Stored data entries:
──────────────────────────────

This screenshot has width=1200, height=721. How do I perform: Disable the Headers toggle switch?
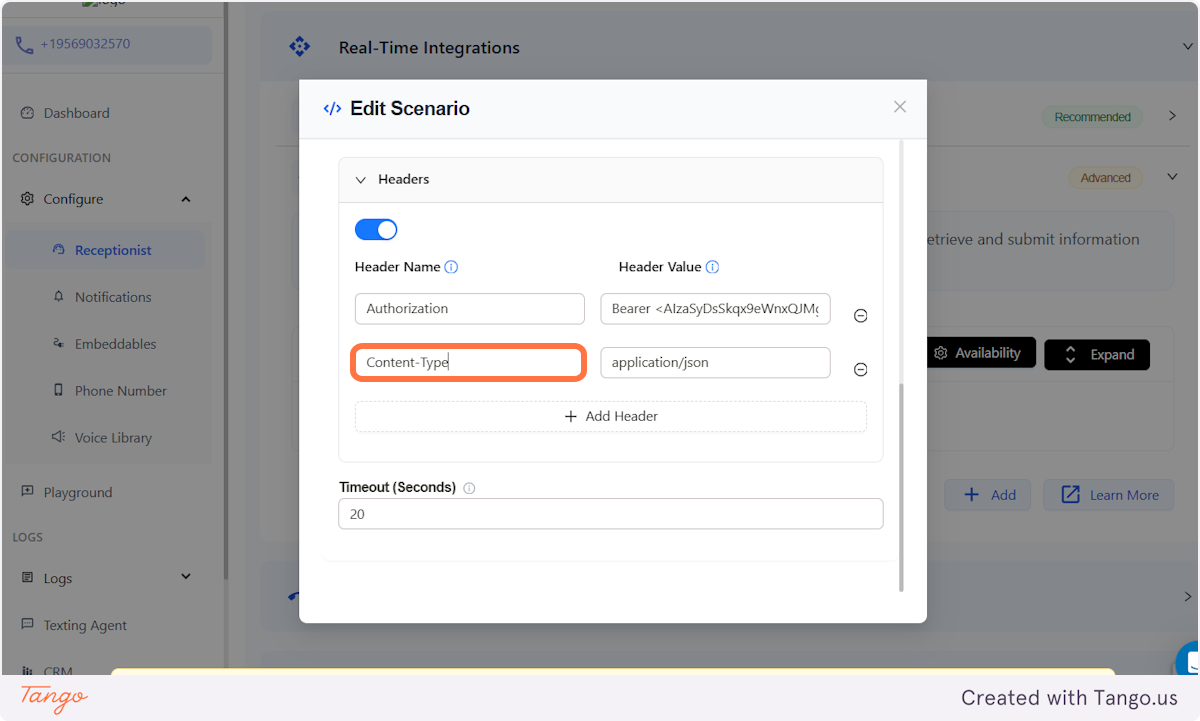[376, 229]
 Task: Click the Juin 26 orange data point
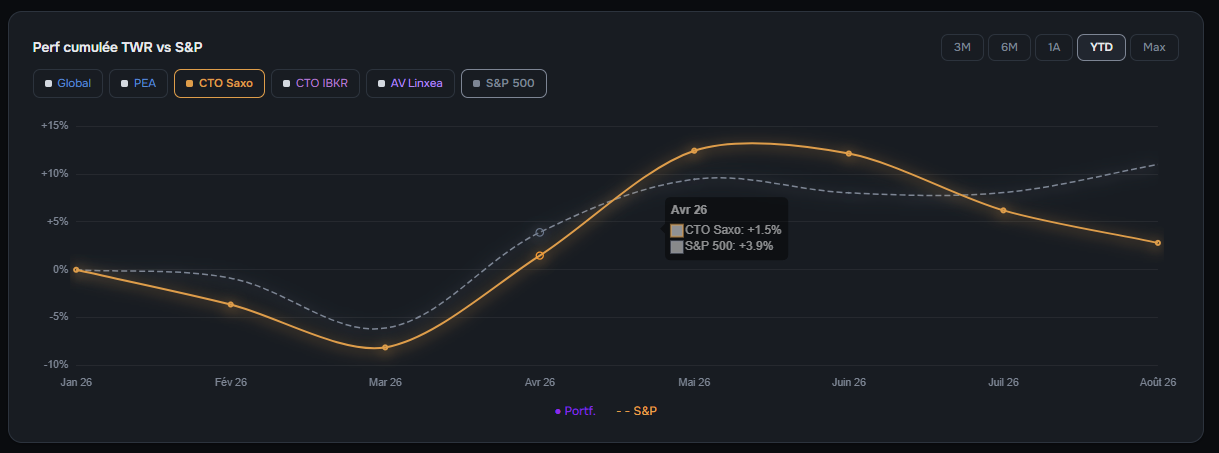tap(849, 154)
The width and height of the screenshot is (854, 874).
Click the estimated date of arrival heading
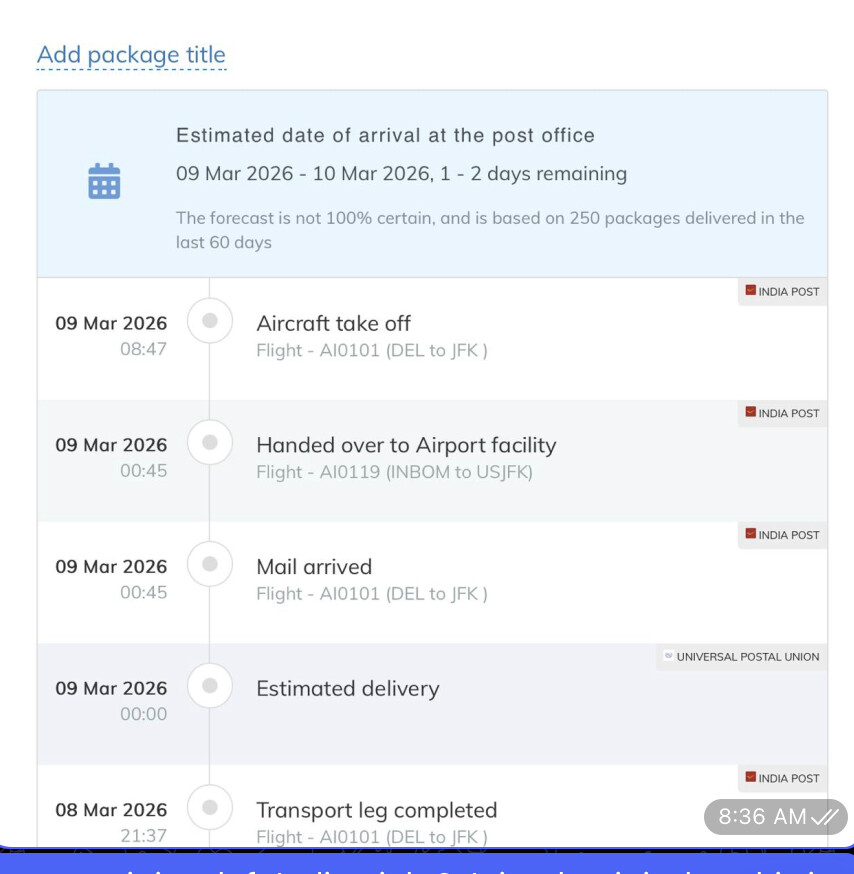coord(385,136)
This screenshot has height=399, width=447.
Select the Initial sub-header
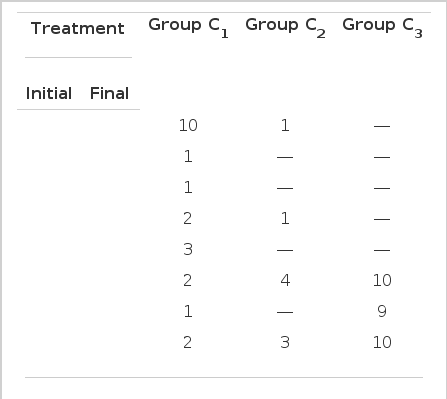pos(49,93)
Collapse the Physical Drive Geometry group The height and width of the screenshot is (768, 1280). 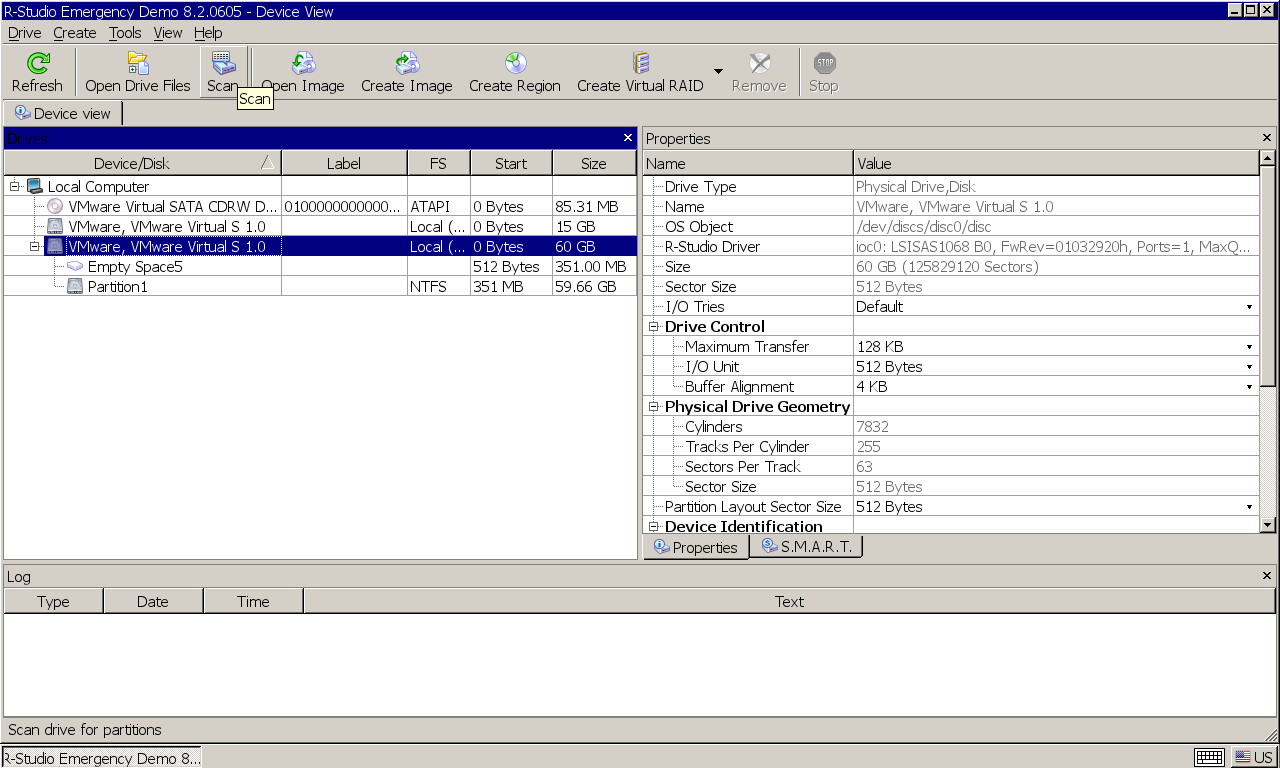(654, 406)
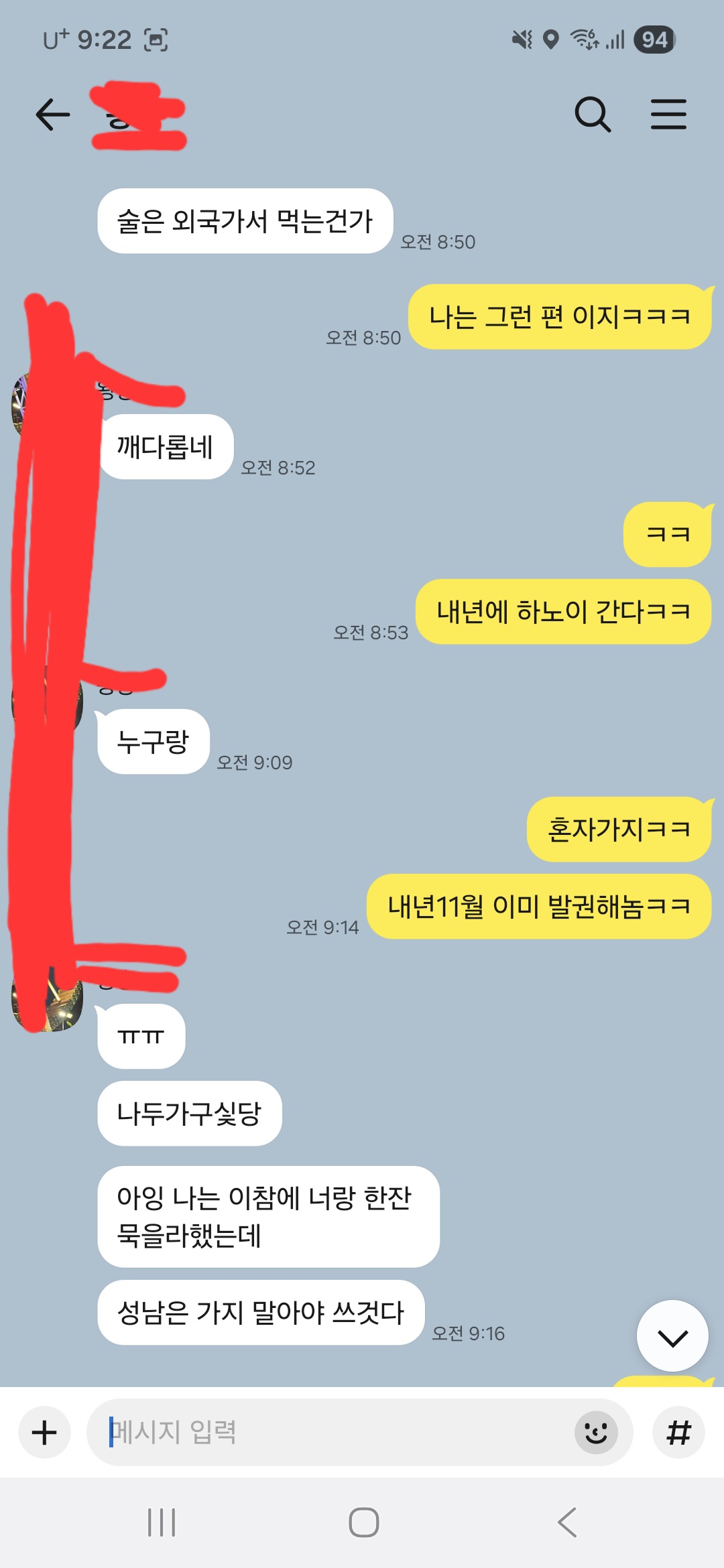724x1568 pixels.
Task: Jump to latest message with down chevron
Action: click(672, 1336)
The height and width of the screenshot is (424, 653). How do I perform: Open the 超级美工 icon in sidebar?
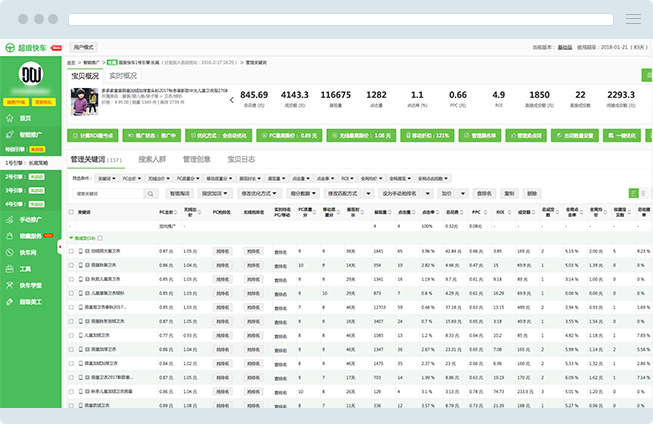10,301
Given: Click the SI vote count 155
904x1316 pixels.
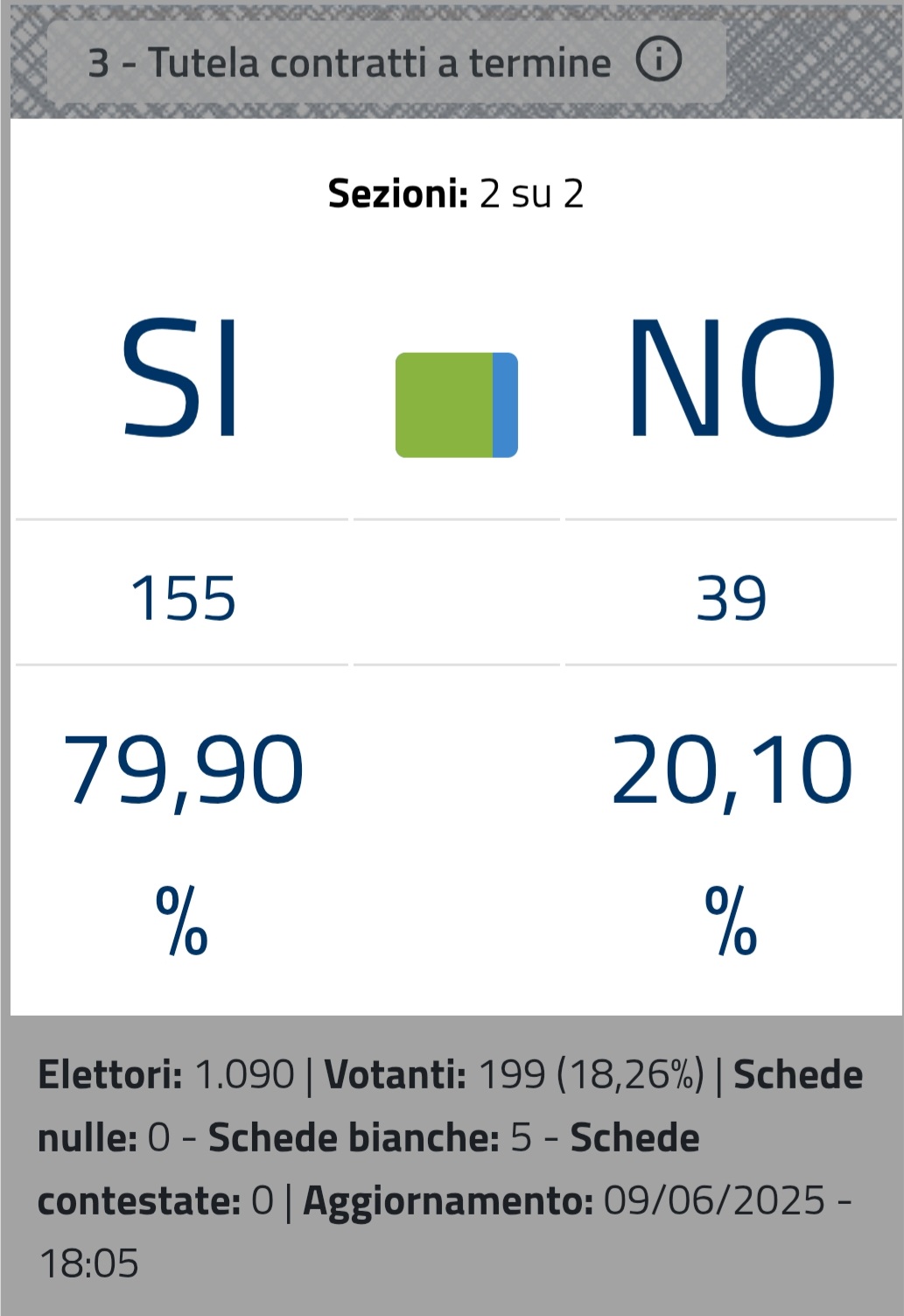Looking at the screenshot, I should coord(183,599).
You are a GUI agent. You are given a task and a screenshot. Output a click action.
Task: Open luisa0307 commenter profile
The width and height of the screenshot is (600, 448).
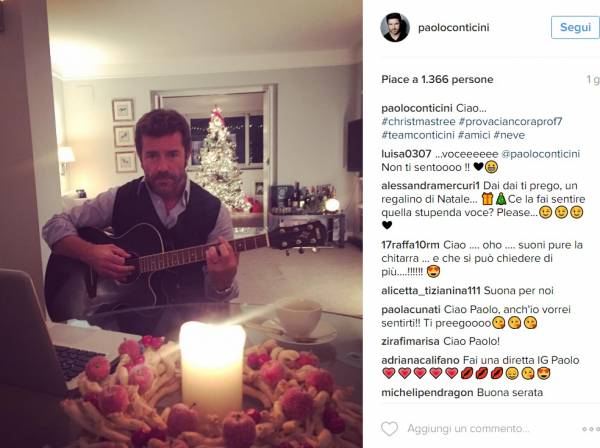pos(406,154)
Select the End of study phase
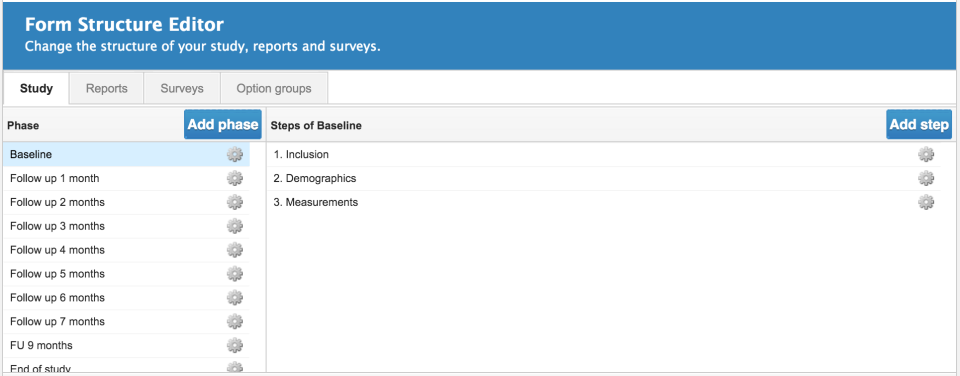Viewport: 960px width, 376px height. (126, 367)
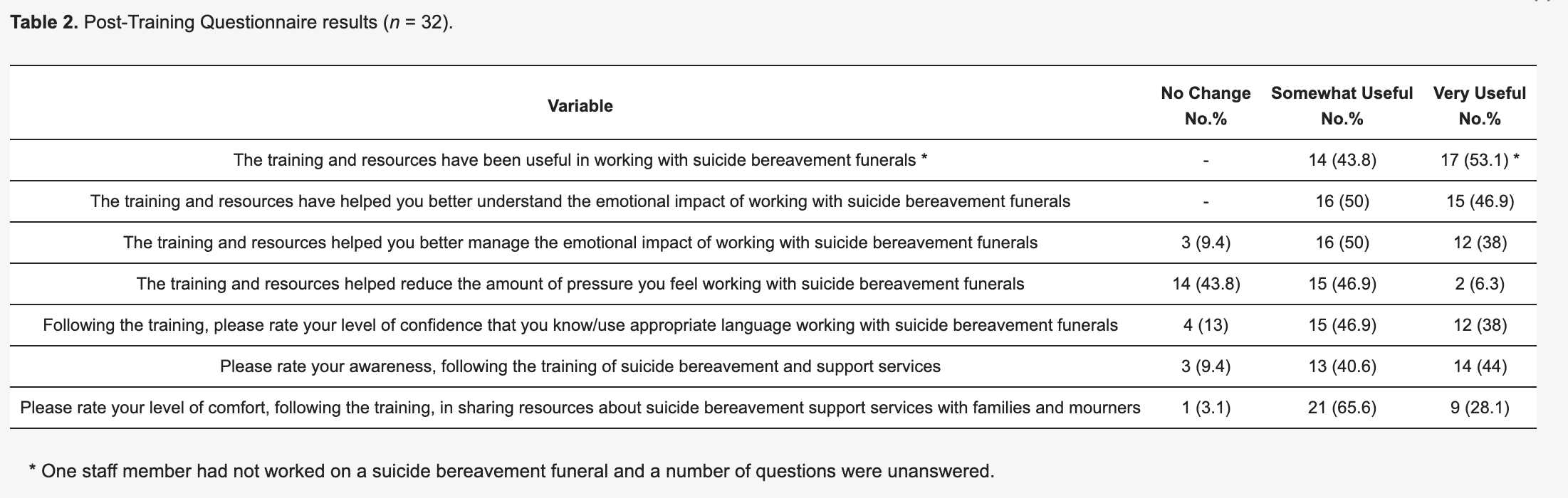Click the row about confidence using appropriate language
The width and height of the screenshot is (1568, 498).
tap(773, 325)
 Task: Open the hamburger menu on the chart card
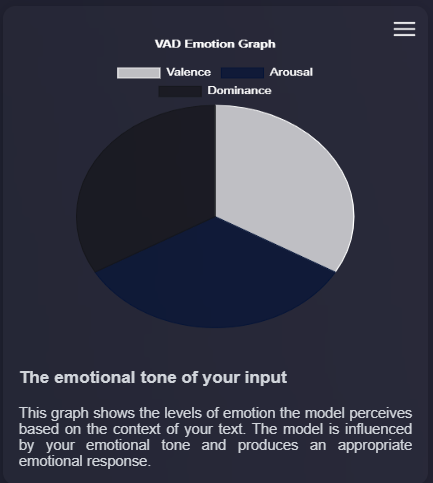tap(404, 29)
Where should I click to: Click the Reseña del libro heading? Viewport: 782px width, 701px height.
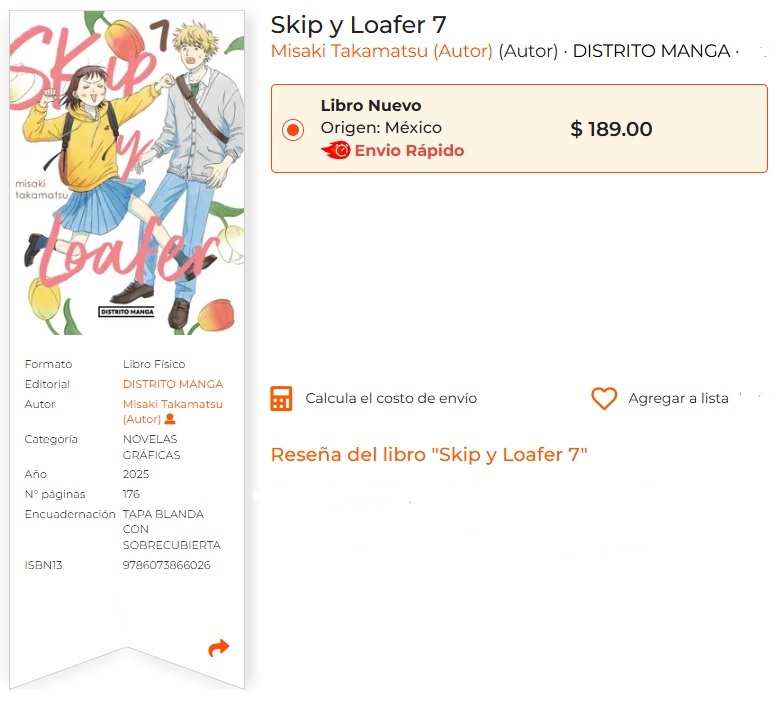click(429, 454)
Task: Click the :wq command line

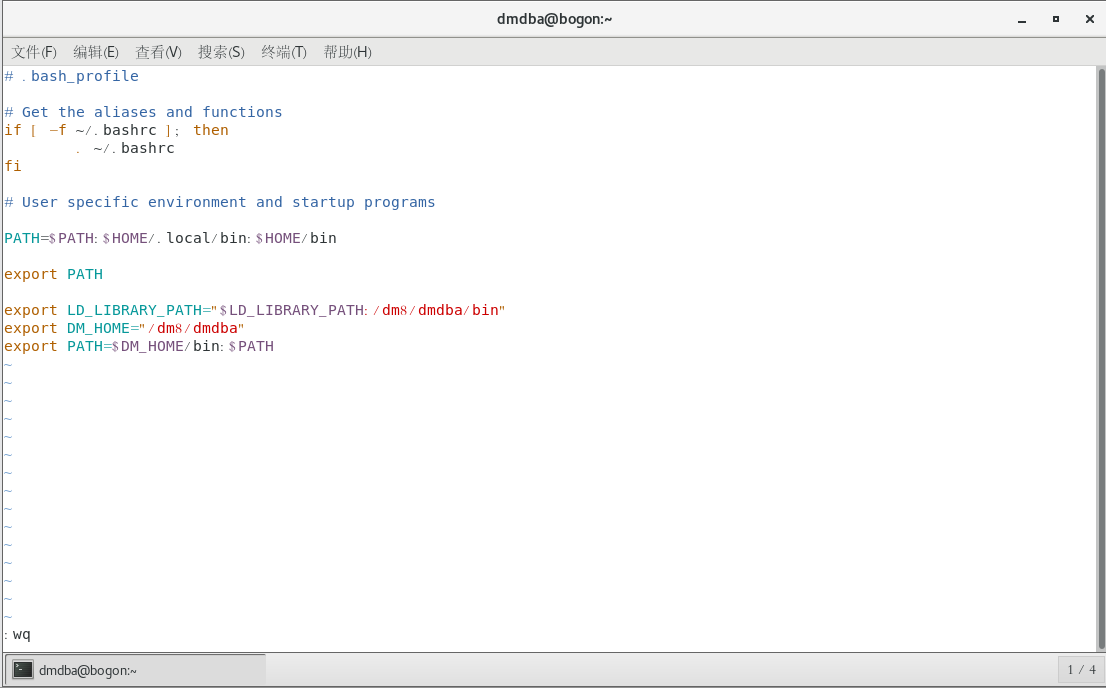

──────────────────────────────

= Activity =
No pictures should appear in the copy. Print exactly the lines above from the line containing "The height and width of the screenshot is (424, 653)." through the last line of the data.

= Expected answer =
The height and width of the screenshot is (424, 653). How do I perform: Open the 超级美工 icon in sidebar?
10,301
Given: Click the SI vote count 155
904x1316 pixels.
Looking at the screenshot, I should coord(183,599).
You are a GUI agent. You are given a task and a screenshot. Output a click action.
Task: Open luisa0307 commenter profile
The width and height of the screenshot is (600, 448).
pos(406,154)
Select the End of study phase
Viewport: 960px width, 376px height. (126, 367)
Click the row about confidence using appropriate language
The width and height of the screenshot is (1568, 498).
tap(773, 325)
 Task: Open the hamburger menu on the chart card
tap(404, 29)
Where should I click to: Click the Reseña del libro heading? Viewport: 782px width, 701px height.
click(429, 454)
Task: Click the :wq command line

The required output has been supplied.